## Extracted entries

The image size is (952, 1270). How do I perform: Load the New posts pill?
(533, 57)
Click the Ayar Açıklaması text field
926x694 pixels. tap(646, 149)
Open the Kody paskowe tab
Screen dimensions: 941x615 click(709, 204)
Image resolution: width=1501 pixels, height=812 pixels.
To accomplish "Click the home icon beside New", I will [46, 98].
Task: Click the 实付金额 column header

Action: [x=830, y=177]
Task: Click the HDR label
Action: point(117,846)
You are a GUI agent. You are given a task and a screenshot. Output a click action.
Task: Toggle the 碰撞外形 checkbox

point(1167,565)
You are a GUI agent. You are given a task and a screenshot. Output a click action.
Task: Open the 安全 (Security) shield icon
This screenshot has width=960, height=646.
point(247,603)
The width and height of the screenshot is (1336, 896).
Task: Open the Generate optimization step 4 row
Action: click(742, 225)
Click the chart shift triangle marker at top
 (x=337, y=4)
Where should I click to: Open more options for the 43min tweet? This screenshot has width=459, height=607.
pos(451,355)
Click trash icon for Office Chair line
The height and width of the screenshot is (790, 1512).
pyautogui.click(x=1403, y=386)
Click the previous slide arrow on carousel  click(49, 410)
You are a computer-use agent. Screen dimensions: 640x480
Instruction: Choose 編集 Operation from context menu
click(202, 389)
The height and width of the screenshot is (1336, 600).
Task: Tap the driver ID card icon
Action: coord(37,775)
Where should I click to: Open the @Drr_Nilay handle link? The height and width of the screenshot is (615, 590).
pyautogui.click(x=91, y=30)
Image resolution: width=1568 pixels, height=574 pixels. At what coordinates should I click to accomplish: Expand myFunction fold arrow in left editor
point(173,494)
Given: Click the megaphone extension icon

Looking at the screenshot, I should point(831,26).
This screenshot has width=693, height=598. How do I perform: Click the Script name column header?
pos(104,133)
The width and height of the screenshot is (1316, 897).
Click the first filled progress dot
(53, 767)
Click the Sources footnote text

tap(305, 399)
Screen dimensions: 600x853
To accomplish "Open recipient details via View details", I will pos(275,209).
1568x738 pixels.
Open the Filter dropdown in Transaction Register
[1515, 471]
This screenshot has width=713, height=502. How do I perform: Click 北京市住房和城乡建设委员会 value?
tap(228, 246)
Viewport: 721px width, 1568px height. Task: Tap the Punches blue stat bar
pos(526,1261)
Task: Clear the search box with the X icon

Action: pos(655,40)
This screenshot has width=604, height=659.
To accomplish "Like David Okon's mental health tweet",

## What the exercise asks
Give the data from its first line through the line containing "(x=337, y=4)", both included, as a Markdown table with a column Row holding the row number and a column Text holding the line, and leave out blank lines.

## Final result
| Row | Text |
|---|---|
| 1 | The image size is (952, 1270). How do I perform: Load the New posts pill? |
| 2 | (533, 57) |
| 3 | Click the Ayar Açıklaması text field |
| 4 | 926x694 pixels. tap(646, 149) |
| 5 | Open the Kody paskowe tab |
| 6 | Screen dimensions: 941x615 click(709, 204) |
| 7 | Image resolution: width=1501 pixels, height=812 pixels. |
| 8 | To accomplish "Click the home icon beside New", I will [46, 98]. |
| 9 | Task: Click the 实付金额 column header |
| 10 | Action: [x=830, y=177] |
| 11 | Task: Click the HDR label |
| 12 | Action: point(117,846) |
| 13 | You are a GUI agent. You are given a task and a screenshot. Output a click action. |
| 14 | Task: Toggle the 碰撞外形 checkbox |
| 15 | point(1167,565) |
| 16 | You are a GUI agent. You are given a task and a screenshot. Output a click action. |
| 17 | Task: Open the 安全 (Security) shield icon |
| 18 | This screenshot has width=960, height=646. |
| 19 | point(247,603) |
| 20 | The width and height of the screenshot is (1336, 896). |
| 21 | Task: Open the Generate optimization step 4 row |
| 22 | Action: click(742, 225) |
| 23 | Click the chart shift triangle marker at top |
| 24 |  (x=337, y=4) |